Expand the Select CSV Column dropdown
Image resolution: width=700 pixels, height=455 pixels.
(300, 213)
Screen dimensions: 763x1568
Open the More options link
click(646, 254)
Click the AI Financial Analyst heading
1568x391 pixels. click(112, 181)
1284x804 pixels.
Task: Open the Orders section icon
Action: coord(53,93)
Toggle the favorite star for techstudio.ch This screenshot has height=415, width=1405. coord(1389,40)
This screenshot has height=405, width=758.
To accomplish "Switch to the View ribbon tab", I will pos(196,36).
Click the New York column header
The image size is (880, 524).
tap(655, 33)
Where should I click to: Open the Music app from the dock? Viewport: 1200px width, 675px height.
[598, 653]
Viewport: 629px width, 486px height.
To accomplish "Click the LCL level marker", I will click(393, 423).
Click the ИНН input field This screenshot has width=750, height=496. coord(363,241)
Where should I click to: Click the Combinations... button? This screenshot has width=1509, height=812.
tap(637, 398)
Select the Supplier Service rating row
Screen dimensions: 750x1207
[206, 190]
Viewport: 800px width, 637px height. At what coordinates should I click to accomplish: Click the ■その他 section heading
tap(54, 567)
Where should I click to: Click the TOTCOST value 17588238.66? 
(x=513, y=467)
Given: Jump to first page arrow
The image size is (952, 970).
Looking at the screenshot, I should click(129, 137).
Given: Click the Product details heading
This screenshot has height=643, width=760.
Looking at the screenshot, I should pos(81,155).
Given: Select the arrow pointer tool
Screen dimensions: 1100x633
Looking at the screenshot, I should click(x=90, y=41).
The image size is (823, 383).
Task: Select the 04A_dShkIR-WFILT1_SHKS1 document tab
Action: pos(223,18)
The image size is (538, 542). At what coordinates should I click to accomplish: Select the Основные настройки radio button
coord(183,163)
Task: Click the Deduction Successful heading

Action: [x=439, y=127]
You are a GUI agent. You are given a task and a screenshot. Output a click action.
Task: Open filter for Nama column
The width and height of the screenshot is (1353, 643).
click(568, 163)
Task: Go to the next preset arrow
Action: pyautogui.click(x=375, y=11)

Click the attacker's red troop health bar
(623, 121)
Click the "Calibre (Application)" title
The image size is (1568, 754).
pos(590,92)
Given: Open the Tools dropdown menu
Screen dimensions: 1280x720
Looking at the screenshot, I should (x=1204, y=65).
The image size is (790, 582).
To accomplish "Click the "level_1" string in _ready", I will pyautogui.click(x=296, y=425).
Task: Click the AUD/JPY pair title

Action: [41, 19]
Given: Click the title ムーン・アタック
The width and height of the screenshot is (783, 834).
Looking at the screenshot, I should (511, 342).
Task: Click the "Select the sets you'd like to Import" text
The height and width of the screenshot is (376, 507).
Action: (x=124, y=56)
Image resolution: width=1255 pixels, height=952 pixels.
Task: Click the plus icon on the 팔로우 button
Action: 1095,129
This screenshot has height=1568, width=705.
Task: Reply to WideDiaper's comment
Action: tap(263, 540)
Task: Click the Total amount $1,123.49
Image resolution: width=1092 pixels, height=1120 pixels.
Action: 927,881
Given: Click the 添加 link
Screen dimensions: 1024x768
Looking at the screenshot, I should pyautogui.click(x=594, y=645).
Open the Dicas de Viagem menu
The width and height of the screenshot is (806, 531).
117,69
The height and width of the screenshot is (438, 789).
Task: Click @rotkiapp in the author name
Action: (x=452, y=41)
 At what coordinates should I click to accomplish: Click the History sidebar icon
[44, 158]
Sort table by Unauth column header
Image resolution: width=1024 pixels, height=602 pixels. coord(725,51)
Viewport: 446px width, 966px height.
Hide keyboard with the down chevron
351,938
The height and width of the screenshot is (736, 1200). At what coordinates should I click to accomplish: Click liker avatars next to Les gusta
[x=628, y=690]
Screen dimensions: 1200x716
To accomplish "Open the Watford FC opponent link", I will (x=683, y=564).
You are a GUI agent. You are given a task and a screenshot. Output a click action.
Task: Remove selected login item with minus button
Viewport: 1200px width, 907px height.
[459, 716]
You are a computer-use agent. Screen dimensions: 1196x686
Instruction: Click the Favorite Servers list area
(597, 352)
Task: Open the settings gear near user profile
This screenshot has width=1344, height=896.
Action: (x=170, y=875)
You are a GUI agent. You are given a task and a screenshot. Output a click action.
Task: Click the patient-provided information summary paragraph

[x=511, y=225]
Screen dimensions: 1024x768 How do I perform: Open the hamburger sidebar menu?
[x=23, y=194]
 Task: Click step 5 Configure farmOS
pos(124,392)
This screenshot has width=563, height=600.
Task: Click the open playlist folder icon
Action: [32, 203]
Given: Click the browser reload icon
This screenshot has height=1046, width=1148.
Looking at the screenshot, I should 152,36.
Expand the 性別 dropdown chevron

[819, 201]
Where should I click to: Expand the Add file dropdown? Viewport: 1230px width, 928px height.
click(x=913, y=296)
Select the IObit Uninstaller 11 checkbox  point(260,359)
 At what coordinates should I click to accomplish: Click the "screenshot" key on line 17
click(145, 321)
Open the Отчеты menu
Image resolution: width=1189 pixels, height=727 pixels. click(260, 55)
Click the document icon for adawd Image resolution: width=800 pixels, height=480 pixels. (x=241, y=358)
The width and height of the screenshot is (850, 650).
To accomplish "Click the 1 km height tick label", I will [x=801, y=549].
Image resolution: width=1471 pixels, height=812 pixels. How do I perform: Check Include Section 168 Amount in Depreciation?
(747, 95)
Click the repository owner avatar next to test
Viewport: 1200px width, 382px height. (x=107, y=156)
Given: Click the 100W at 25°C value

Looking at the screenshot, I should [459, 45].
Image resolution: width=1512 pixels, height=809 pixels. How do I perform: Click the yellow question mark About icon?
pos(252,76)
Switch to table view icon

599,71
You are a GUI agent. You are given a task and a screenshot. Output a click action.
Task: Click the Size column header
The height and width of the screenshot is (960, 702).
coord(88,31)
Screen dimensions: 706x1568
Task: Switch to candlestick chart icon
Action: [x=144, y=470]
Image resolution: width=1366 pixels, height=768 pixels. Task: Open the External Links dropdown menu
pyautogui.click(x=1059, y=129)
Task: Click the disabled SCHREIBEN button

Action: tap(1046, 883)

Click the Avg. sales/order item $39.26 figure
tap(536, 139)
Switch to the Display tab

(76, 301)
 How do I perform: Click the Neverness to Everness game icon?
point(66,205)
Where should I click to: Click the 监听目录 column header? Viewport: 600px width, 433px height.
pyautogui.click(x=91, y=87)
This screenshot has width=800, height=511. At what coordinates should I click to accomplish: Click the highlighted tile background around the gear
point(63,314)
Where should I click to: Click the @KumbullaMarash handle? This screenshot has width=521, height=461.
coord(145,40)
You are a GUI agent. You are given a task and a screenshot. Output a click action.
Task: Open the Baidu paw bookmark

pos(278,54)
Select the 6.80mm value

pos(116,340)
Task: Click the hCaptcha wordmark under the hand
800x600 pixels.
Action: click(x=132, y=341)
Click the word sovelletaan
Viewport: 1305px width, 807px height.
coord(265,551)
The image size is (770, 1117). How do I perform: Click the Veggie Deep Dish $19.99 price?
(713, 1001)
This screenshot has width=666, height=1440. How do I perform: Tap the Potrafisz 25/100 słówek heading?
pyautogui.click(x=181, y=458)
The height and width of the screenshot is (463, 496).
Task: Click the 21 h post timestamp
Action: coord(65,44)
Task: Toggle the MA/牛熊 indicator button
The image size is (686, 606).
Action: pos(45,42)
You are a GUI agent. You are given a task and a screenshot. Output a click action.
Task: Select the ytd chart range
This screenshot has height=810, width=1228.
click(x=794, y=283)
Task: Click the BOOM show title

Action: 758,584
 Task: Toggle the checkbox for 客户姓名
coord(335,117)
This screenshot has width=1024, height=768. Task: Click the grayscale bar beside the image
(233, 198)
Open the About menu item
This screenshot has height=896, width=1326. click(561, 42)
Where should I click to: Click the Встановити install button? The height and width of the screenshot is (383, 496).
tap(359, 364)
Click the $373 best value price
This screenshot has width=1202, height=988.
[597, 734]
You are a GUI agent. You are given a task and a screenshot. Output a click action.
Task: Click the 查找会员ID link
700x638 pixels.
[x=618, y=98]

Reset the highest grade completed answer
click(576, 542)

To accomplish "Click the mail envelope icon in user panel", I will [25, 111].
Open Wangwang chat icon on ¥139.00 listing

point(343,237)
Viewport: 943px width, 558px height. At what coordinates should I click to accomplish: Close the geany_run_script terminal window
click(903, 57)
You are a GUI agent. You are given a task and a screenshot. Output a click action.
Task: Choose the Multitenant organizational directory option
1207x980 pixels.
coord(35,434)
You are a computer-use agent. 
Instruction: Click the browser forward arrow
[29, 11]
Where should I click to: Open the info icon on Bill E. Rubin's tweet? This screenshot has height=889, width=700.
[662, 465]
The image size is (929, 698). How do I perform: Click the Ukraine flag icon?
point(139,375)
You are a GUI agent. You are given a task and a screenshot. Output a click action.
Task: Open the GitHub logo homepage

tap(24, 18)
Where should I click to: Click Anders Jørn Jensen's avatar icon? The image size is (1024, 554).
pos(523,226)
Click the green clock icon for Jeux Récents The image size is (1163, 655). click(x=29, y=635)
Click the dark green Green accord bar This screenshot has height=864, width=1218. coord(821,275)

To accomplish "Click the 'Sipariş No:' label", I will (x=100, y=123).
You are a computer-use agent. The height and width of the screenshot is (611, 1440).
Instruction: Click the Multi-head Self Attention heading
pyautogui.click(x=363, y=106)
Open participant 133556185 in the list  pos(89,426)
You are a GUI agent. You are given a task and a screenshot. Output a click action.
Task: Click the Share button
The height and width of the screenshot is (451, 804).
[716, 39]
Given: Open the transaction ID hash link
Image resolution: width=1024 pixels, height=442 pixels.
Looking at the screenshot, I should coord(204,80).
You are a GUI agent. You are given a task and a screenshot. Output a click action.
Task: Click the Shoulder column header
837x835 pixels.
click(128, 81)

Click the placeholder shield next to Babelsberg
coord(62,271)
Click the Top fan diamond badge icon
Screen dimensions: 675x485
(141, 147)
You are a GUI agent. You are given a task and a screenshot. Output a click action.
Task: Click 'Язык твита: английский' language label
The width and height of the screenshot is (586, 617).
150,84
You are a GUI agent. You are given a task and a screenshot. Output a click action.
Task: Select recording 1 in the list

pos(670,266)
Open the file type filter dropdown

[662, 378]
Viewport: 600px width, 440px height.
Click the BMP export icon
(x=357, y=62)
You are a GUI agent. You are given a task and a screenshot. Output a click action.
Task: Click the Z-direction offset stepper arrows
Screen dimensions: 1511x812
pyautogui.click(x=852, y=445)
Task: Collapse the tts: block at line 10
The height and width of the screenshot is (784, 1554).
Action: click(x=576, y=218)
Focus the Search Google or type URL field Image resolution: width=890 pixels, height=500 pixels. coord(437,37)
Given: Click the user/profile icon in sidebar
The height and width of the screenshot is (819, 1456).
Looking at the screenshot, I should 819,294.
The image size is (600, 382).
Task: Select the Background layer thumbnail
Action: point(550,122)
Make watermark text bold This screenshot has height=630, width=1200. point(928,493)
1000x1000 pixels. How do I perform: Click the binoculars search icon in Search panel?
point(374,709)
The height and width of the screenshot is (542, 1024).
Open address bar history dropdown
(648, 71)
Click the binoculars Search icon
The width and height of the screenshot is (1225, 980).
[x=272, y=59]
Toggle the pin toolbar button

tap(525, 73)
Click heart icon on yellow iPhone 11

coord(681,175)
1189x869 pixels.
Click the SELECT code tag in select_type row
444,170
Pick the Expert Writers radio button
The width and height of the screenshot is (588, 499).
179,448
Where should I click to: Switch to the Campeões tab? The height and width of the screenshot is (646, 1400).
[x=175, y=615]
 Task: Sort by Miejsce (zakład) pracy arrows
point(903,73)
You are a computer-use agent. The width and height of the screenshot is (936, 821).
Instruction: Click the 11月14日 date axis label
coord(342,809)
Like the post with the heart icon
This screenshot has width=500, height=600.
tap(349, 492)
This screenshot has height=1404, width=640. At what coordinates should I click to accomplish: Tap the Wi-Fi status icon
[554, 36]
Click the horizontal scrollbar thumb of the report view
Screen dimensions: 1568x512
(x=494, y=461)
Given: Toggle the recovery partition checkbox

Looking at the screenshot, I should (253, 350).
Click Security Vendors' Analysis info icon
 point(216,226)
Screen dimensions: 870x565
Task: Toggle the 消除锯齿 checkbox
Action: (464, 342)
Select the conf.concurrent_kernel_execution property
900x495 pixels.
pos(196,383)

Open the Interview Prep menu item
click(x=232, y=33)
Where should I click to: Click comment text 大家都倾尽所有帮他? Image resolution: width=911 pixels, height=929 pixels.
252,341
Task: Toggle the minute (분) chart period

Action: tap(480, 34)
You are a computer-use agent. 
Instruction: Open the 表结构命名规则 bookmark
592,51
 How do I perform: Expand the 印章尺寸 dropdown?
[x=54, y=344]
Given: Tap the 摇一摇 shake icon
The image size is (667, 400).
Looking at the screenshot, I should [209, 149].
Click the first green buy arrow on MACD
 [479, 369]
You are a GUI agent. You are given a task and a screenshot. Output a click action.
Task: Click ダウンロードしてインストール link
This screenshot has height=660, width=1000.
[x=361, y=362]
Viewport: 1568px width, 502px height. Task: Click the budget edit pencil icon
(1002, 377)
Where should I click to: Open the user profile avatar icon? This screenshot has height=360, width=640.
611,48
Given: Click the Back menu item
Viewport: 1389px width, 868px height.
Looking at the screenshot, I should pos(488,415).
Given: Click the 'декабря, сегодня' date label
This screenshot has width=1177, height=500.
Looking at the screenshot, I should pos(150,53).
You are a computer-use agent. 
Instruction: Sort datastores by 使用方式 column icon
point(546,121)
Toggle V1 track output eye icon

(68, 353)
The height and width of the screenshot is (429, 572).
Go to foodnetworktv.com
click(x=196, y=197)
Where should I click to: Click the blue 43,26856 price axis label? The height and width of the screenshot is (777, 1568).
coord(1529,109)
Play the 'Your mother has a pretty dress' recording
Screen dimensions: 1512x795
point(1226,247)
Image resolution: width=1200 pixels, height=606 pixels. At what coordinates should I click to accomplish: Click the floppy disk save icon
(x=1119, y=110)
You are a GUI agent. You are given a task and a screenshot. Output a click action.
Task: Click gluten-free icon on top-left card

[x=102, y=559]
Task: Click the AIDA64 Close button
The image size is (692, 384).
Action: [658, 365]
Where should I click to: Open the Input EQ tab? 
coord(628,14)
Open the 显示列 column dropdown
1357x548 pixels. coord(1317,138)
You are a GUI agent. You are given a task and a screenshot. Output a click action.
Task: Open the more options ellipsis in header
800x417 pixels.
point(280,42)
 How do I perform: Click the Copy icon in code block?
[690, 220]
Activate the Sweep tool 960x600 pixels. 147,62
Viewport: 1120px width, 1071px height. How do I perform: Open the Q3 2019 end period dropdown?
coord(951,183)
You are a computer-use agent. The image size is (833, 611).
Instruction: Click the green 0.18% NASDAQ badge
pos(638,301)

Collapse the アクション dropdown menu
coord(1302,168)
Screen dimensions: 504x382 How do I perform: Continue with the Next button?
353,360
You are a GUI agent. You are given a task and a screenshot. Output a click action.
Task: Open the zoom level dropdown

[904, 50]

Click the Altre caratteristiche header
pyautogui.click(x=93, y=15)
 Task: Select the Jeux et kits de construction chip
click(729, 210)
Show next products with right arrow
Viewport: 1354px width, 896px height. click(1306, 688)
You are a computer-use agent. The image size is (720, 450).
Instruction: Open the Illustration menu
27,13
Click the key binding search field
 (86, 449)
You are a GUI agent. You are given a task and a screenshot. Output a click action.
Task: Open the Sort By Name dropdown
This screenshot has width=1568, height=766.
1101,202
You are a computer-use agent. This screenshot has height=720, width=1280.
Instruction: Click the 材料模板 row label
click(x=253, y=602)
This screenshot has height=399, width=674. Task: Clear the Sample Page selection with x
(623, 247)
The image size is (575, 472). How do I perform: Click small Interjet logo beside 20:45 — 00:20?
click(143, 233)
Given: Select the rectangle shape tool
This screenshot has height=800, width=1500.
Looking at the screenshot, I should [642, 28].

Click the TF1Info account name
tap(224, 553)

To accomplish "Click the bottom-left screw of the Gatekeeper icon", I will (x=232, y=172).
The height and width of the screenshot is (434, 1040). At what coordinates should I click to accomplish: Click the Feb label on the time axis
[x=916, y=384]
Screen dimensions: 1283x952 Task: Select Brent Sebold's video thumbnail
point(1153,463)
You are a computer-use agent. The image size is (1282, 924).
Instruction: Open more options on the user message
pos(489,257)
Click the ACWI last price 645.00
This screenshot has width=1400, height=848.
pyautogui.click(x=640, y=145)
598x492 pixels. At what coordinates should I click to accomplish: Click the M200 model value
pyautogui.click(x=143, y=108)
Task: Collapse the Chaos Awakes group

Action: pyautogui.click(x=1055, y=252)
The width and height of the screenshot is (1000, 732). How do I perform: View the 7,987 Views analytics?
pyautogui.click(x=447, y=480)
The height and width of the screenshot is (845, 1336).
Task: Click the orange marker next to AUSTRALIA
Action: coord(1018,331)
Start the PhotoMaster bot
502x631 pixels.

[Task to complete]
For every line in the material above that holds the string "computer", add one to a count; state only the final count.

[Solution to this task]
10